Steven Spielberg's first film about archaeologist Indiana Jones opens with scenes filmed on the island of Kauai, used to portray the South American jungle where Indiana escapes from angry Chachapoyan Indians .From there, Indiana goes on a search for the Ark of the Covenant, which is also sought by the Nazis under orders from Hitler.
Steven Spielberg's sequel to his hit film returns to another island where dinosaurs have been bred and have escaped following the abandonment of the project in the first installment. The sequel features much more Hawaiian scenery than the original. This picture was also filmed on the islands of Kauai and Oahu.
In one of those instances where the sequel is actually better than the original, Karate Kid, Part II takes our hero Daniel LaRusso (Ralph Macchio) and his mentor Mr. Miyagi (Pat Morita) to Miyagi's homeland, Okinawa, to visit his dying father and confront his old rival. An entire Okinawan village was faithfully recreated on Oahu's Windward Coast.

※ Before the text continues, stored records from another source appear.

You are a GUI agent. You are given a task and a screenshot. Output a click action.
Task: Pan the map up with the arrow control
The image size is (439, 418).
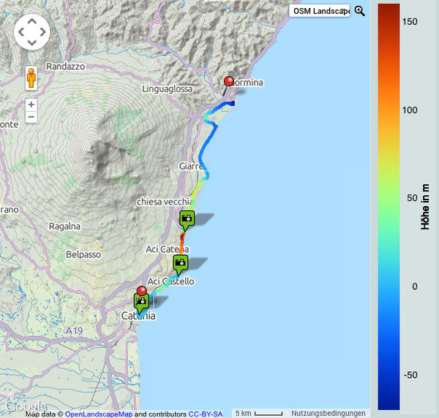[31, 21]
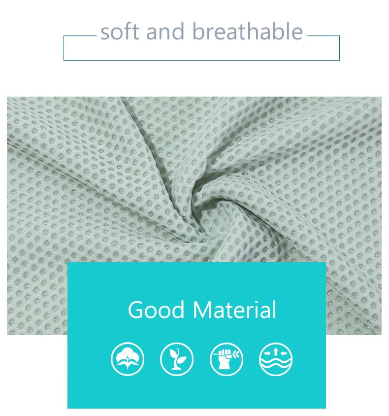Image resolution: width=389 pixels, height=416 pixels.
Task: Click the word "and" in the title
Action: pos(165,32)
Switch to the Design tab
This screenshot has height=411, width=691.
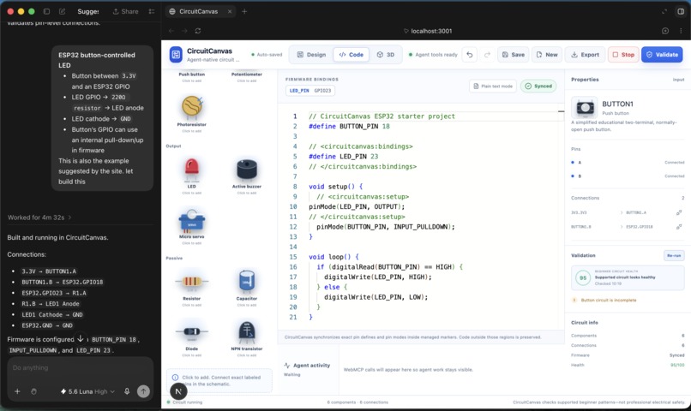coord(311,55)
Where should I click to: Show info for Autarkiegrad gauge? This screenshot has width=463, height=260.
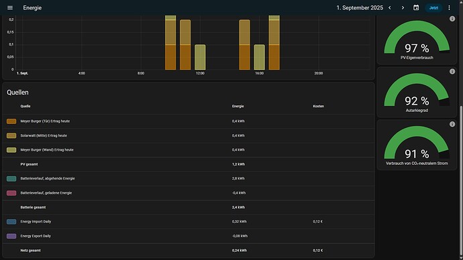(x=452, y=72)
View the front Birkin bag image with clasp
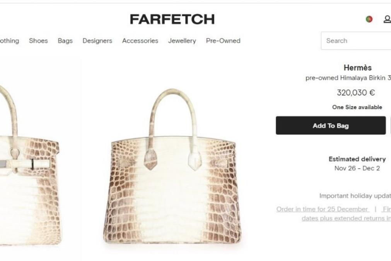391x261 pixels. click(x=30, y=165)
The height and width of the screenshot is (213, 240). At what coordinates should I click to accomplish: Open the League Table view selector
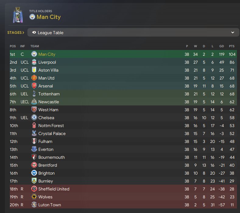tap(133, 33)
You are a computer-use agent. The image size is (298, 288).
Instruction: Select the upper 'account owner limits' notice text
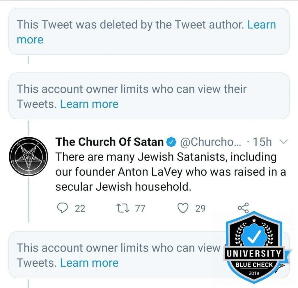132,96
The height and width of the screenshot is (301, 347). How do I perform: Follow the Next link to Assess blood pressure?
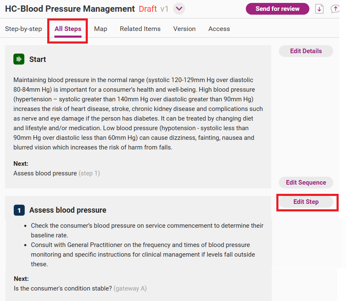45,173
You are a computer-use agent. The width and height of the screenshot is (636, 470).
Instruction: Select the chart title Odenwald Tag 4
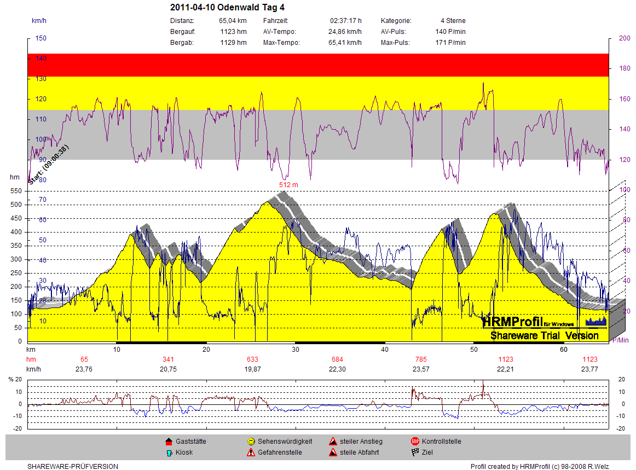tap(227, 8)
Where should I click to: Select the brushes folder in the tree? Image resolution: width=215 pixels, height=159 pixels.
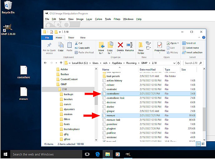68,99
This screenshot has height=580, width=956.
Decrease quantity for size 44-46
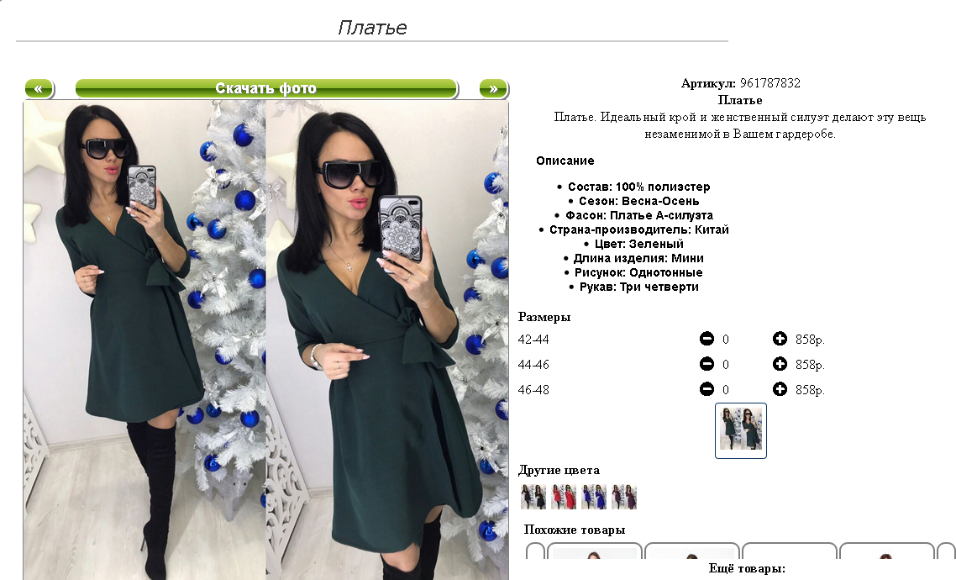tap(706, 364)
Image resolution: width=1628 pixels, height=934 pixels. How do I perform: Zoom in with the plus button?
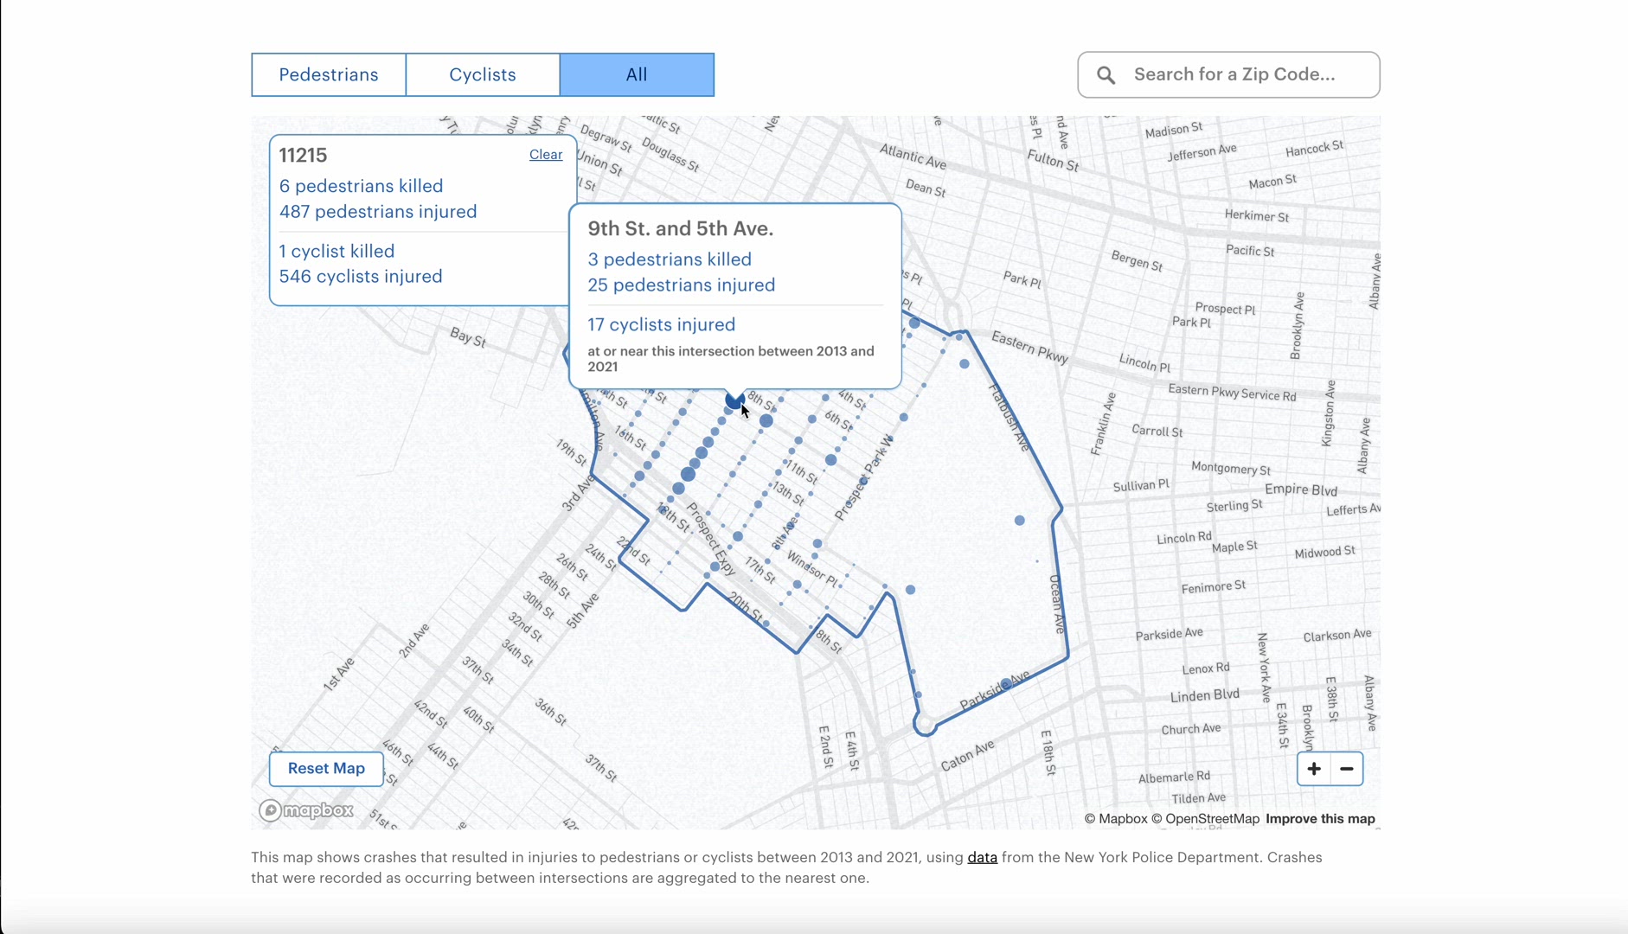click(1313, 769)
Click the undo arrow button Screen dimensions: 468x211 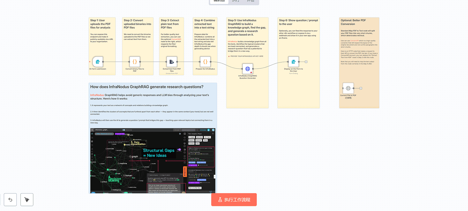tap(10, 200)
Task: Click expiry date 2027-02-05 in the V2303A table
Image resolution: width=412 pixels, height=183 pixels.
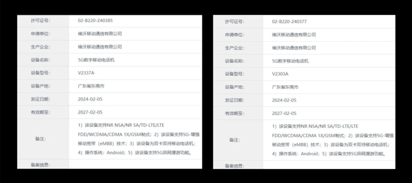Action: (x=284, y=113)
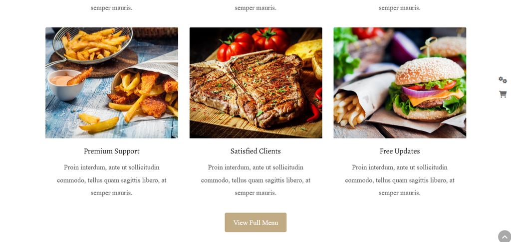Click 'semper mauris.' text at top center

pos(256,8)
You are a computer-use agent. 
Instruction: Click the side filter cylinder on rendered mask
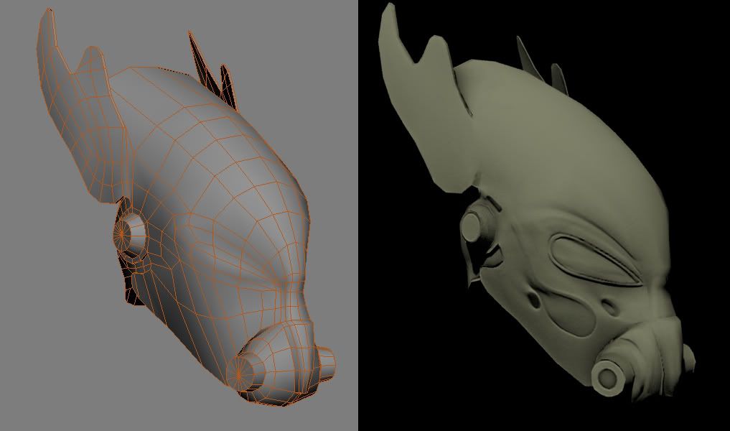pos(473,223)
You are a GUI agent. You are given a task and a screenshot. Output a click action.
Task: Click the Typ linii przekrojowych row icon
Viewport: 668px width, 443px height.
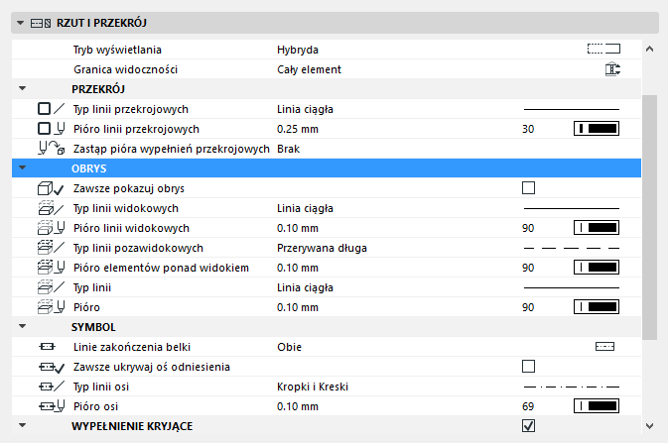click(49, 109)
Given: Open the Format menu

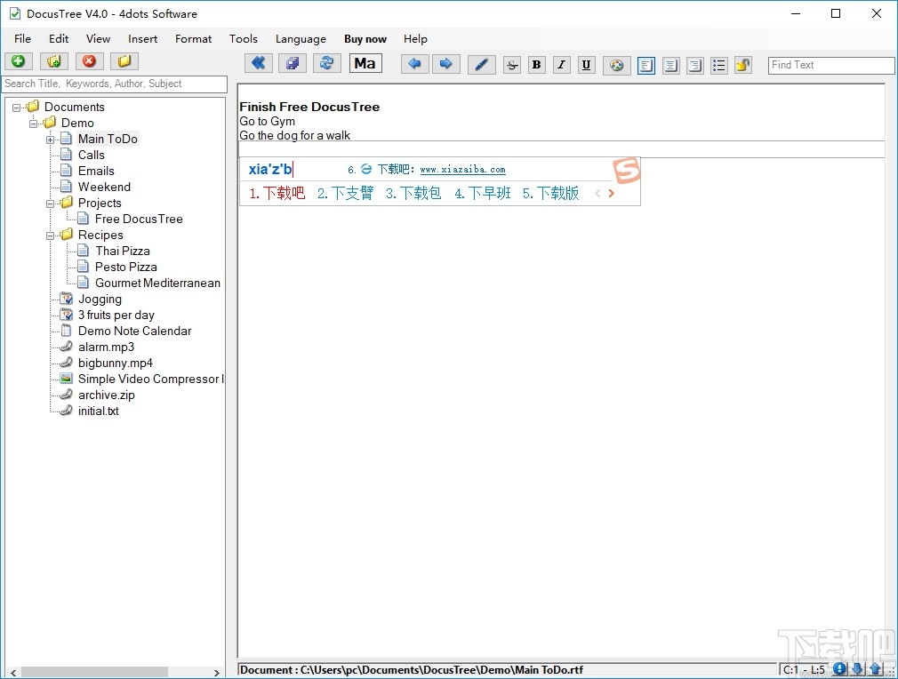Looking at the screenshot, I should 193,39.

Kevin Costner directed and starred in this film about a future earth where the polar ice caps have melted leaving most of the world's surface deep beneath the oceans. The survivors live poorly on the sea's surface. Their one dream is to find "dry land." The water scenes were filmed off of Kauai. The final and most beautiful scenes in the movie were filmed in the Waipio Valley of the Big Island.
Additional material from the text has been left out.